_The problem:_
Copy the records below, swapping "GUI agent" for "desktop assistant" and leaving every other word unchanged.

======== Raw records ========

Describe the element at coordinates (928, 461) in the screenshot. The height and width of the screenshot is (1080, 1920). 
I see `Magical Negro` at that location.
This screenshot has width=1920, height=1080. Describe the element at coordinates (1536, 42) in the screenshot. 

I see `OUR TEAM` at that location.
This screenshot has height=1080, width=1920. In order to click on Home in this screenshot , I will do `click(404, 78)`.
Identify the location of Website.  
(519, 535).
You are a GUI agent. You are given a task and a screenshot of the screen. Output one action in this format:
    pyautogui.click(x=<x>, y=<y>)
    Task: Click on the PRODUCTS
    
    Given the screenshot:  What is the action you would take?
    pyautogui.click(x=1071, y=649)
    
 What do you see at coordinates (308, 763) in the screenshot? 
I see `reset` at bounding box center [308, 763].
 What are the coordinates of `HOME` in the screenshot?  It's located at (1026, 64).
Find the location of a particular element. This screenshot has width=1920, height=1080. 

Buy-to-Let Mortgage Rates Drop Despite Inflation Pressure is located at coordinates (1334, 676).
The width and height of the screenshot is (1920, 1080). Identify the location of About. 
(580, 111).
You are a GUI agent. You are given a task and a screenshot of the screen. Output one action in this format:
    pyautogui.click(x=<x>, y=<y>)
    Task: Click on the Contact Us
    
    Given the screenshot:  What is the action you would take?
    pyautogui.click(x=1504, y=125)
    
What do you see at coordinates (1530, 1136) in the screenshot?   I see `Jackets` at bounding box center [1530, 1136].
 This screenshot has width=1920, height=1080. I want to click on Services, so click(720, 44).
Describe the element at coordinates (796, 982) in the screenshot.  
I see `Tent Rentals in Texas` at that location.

========

_Answer to this problem:_
Describe the element at coordinates (928, 461) in the screenshot. The height and width of the screenshot is (1080, 1920). 
I see `Magical Negro` at that location.
This screenshot has width=1920, height=1080. Describe the element at coordinates (1536, 42) in the screenshot. 

I see `OUR TEAM` at that location.
This screenshot has height=1080, width=1920. In order to click on Home in this screenshot , I will do `click(404, 78)`.
Identify the location of Website.  
(519, 535).
You are a desktop assistant. You are given a task and a screenshot of the screen. Output one action in this format:
    pyautogui.click(x=<x>, y=<y>)
    Task: Click on the PRODUCTS
    
    Given the screenshot:  What is the action you would take?
    pyautogui.click(x=1071, y=649)
    
 What do you see at coordinates (308, 763) in the screenshot? 
I see `reset` at bounding box center [308, 763].
 What are the coordinates of `HOME` in the screenshot?  It's located at (1026, 64).
Find the location of a particular element. This screenshot has width=1920, height=1080. 

Buy-to-Let Mortgage Rates Drop Despite Inflation Pressure is located at coordinates (1334, 676).
The width and height of the screenshot is (1920, 1080). Identify the location of About. 
(580, 111).
You are a desktop assistant. You are given a task and a screenshot of the screen. Output one action in this format:
    pyautogui.click(x=<x>, y=<y>)
    Task: Click on the Contact Us
    
    Given the screenshot:  What is the action you would take?
    pyautogui.click(x=1504, y=125)
    
What do you see at coordinates (1530, 1136) in the screenshot?   I see `Jackets` at bounding box center [1530, 1136].
 This screenshot has width=1920, height=1080. I want to click on Services, so click(720, 44).
Describe the element at coordinates (796, 982) in the screenshot.  
I see `Tent Rentals in Texas` at that location.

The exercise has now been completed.